● **Description of the task**: Would you return all of this data exactly, leaving nothing out?

== Dataset ==

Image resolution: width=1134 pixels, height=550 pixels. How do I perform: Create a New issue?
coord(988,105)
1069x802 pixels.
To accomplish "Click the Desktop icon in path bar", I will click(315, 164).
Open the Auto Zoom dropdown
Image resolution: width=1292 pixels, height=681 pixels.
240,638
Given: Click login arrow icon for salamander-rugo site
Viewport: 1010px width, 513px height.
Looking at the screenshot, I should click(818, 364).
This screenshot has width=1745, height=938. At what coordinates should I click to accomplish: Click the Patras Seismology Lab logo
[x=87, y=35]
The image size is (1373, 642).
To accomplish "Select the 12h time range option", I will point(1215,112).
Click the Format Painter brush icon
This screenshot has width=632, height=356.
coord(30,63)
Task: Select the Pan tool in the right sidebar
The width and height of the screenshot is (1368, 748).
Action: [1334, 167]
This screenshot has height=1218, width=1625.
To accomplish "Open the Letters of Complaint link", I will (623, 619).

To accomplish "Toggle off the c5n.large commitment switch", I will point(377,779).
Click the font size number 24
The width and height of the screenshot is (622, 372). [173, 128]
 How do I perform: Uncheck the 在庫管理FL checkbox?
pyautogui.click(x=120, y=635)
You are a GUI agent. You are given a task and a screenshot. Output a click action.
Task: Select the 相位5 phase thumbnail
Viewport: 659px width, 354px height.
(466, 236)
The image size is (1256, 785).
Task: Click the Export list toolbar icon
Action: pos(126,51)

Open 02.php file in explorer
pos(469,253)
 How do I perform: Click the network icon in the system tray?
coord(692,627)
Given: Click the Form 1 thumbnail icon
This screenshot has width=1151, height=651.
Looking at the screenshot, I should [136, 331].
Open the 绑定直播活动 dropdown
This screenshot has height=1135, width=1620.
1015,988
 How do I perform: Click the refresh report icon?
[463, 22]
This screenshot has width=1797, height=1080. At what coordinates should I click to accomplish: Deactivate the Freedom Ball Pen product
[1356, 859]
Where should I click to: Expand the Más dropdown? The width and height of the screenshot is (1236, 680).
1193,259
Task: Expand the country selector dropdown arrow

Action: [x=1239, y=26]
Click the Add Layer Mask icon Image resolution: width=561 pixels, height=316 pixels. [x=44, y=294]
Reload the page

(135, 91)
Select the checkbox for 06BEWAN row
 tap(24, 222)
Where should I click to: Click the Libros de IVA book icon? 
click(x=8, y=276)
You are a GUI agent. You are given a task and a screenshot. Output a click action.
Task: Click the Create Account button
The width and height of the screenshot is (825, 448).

===

● **Result of this task**:
Image resolution: width=1134 pixels, height=550 pixels. How do I perform: Create a New issue?
coord(988,105)
1069x802 pixels.
To accomplish "Click the Desktop icon in path bar", I will click(315, 164).
Open the Auto Zoom dropdown
Image resolution: width=1292 pixels, height=681 pixels.
240,638
Given: Click login arrow icon for salamander-rugo site
Viewport: 1010px width, 513px height.
Looking at the screenshot, I should click(818, 364).
This screenshot has width=1745, height=938. At what coordinates should I click to accomplish: Click the Patras Seismology Lab logo
[x=87, y=35]
The image size is (1373, 642).
To accomplish "Select the 12h time range option", I will point(1215,112).
Click the Format Painter brush icon
This screenshot has width=632, height=356.
coord(30,63)
Task: Select the Pan tool in the right sidebar
The width and height of the screenshot is (1368, 748).
Action: [1334, 167]
This screenshot has height=1218, width=1625.
To accomplish "Open the Letters of Complaint link", I will (623, 619).

To accomplish "Toggle off the c5n.large commitment switch", I will point(377,779).
Click the font size number 24
The width and height of the screenshot is (622, 372). [173, 128]
 How do I perform: Uncheck the 在庫管理FL checkbox?
pyautogui.click(x=120, y=635)
You are a GUI agent. You are given a task and a screenshot. Output a click action.
Task: Select the 相位5 phase thumbnail
Viewport: 659px width, 354px height.
(466, 236)
The image size is (1256, 785).
Task: Click the Export list toolbar icon
Action: pos(126,51)

Open 02.php file in explorer
pos(469,253)
 How do I perform: Click the network icon in the system tray?
coord(692,627)
Given: Click the Form 1 thumbnail icon
This screenshot has width=1151, height=651.
Looking at the screenshot, I should [136, 331].
Open the 绑定直播活动 dropdown
This screenshot has height=1135, width=1620.
1015,988
 How do I perform: Click the refresh report icon?
[463, 22]
This screenshot has width=1797, height=1080. At what coordinates should I click to accomplish: Deactivate the Freedom Ball Pen product
[1356, 859]
Where should I click to: Expand the Más dropdown? The width and height of the screenshot is (1236, 680).
1193,259
Task: Expand the country selector dropdown arrow

Action: [x=1239, y=26]
Click the Add Layer Mask icon Image resolution: width=561 pixels, height=316 pixels. [x=44, y=294]
Reload the page

(135, 91)
Select the checkbox for 06BEWAN row
 tap(24, 222)
Where should I click to: Click the Libros de IVA book icon? 
click(x=8, y=276)
You are a GUI agent. You are given a task and a screenshot. Output a click action.
Task: Click the Create Account button
The width and height of the screenshot is (825, 448).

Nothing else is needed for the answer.